President Donald Trump yesterday called for a new era of harmony in the Middle East during a global summit on Gaza’s future.
“We have a once-in-a-lifetime chance to put the old feuds and bitter hatreds behind us,” Trump said, and he urged leaders “to declare that our future will not be ruled by the fights of generations past.”
His Majesty King Hamad headed Bahrain’s delegation to the summit, hosted by Egypt in Sharm el Sheikh.
Leaders from 20 Middle East and European countries attended the summit, co-chaired by President Trump and Egyptian President Abdel Fattah Al Sisi.
Upon his arrival at the summit hall, His Majesty was received by President Al Sisi, who thanked him for accepting the invitation to participate in the summit.
Afterwards, His Majesty and the leaders witnessed the signing of a comprehensive document on the Gaza Agreement.
It was signed by President Trump, President Al Sisi, the Amir of Qatar Shaikh Tamim bin Hamad Al Thani and Turkish President Recep Tayyip Erdoğan.
Egypt’s presidency said that discussions included the governance, security and reconstruction of Gaza.
“Now the rebuilding begins,” Trump said at the summit, delivering an expansive speech where he described in grand terms the Gaza agreement he helped broker, saying it could be ‘the greatest deal of them all’.
The Egyptian President stressed the importance of implementing the two-state solution and said he would host a summit for the reconstruction of Gaza.
Trump’s whirlwind trip, which included the summit in Egypt and a speech at the Knesset in Jerusalem earlier in the day, comes at a fragile moment of hope for ending two years of war between Israel and Hamas.
“Everybody said it’s not possible to do. And it’s going to happen. And it is happening before your very eyes,” Trump said alongside President Al Sissi.
He promised to help rebuild Gaza.
Hamas earlier in the day freed the last living Israeli hostages from Gaza under the ceasefire deal and Israel sent home busloads of Palestinian detainees,
The Israeli military said it had received all 20 hostages confirmed to be alive, after their transfer from Gaza by the Red Cross.

*STUDY MATERIAL*
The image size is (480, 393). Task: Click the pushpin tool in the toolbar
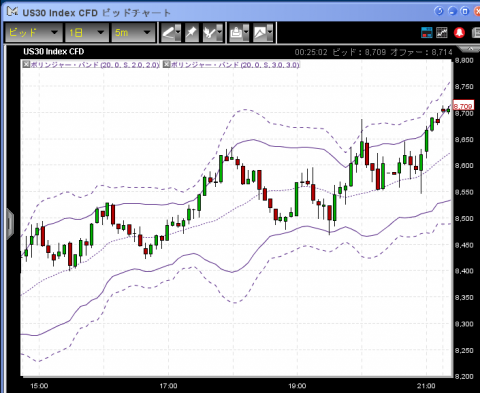click(x=191, y=33)
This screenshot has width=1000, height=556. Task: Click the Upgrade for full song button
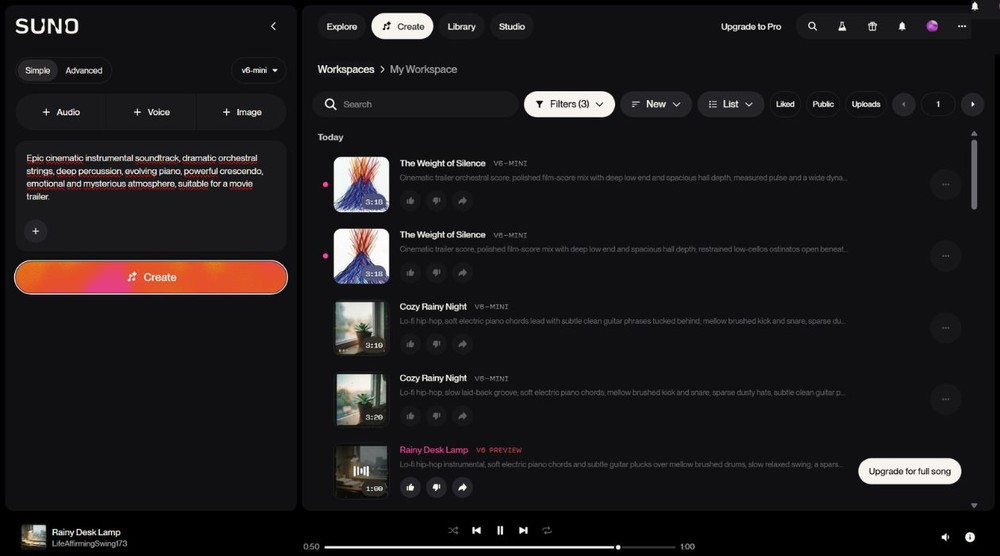click(909, 471)
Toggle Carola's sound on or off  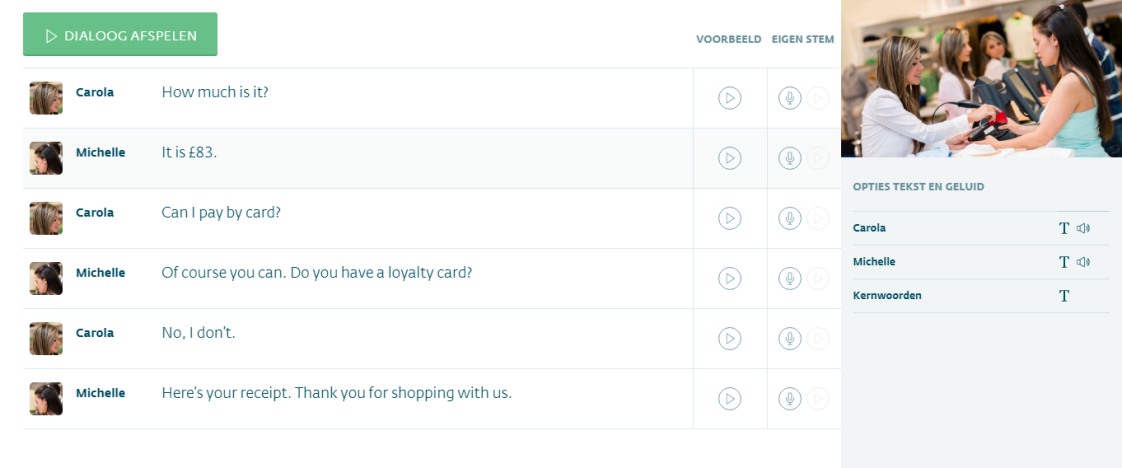click(1083, 228)
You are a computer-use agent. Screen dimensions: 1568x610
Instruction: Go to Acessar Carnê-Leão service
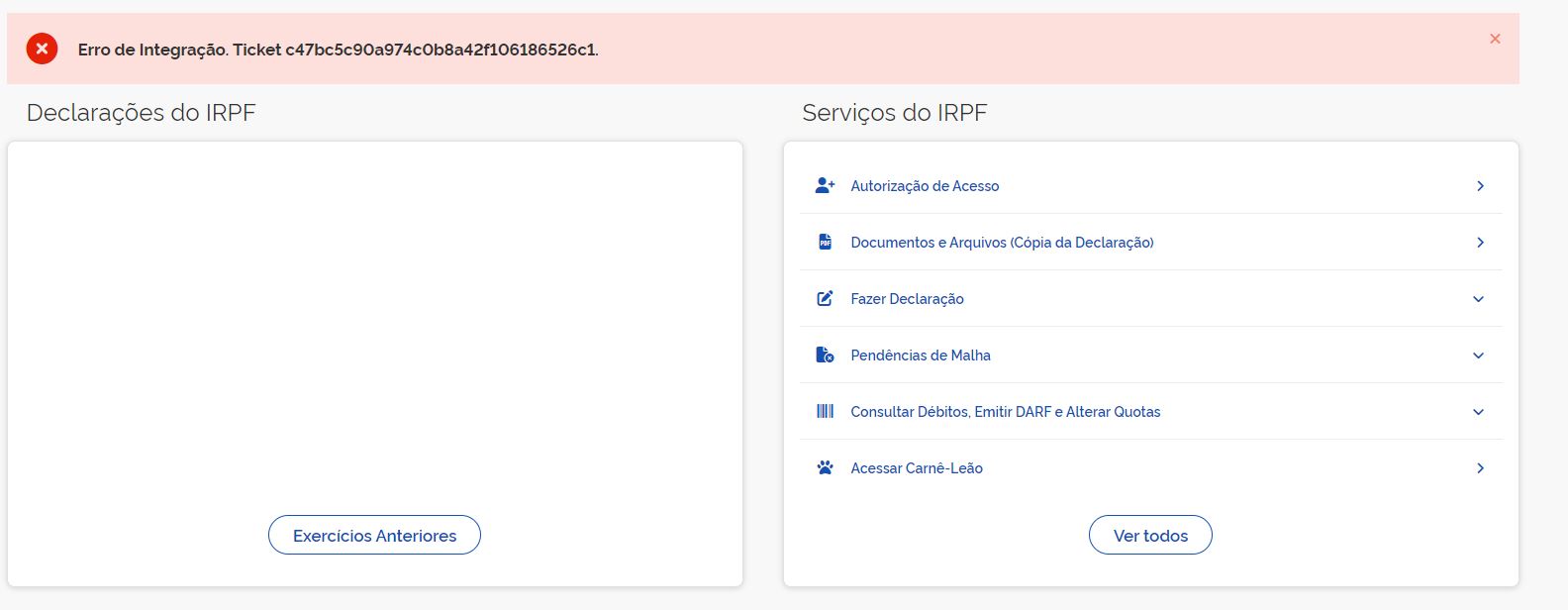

*QUESTIONS*
(1) In the article on the Gaza summit, which city hosted the summit?
(2) Proceed with the article on the Gaza summit, starting after its last sentence.

*ANSWERS FOR EACH ITEM*
(1) Sharm el Sheikh, Egypt.

(2)
In Gaza, thousands of relatives, many weeping with joy, gathered at a hospital where buses brought home some of the nearly 2,000 Palestinian prisoners and detainees to be freed by Israel as part of the accord.
The Israeli hostages freed were the last still alive in captivity from 251 seized in the Hamas-led attacks of October 7, 2023.
The ceasefire and partial Israeli withdrawal agreed last week halted one of Israel’s biggest offensives of the war, an all-out assault on Gaza City that was killing scores of people per day.
Since then, huge numbers of Palestinians have been able to return to the ruins of homes in the Gaza Strip, swathes of which were reduced to a wasteland by Israeli bombardment that killed 68,000 people, according to Gaza health authorities.
Formidable obstacles remain, even to securing an enduring ceasefire, much less to bringing a wider, more durable peace.
Aid supplies must be rushed into the enclave, where hundreds of thousands of people face famine. UN aid chief Tom Fletcher underlined the need to “get shelter and fuel to people who desperately need it and to massively scale up the food and medicine and other supplies going in”.
Beyond that, crucial issues have yet to be resolved, including how to govern and police Gaza, and the ultimate future of Hamas.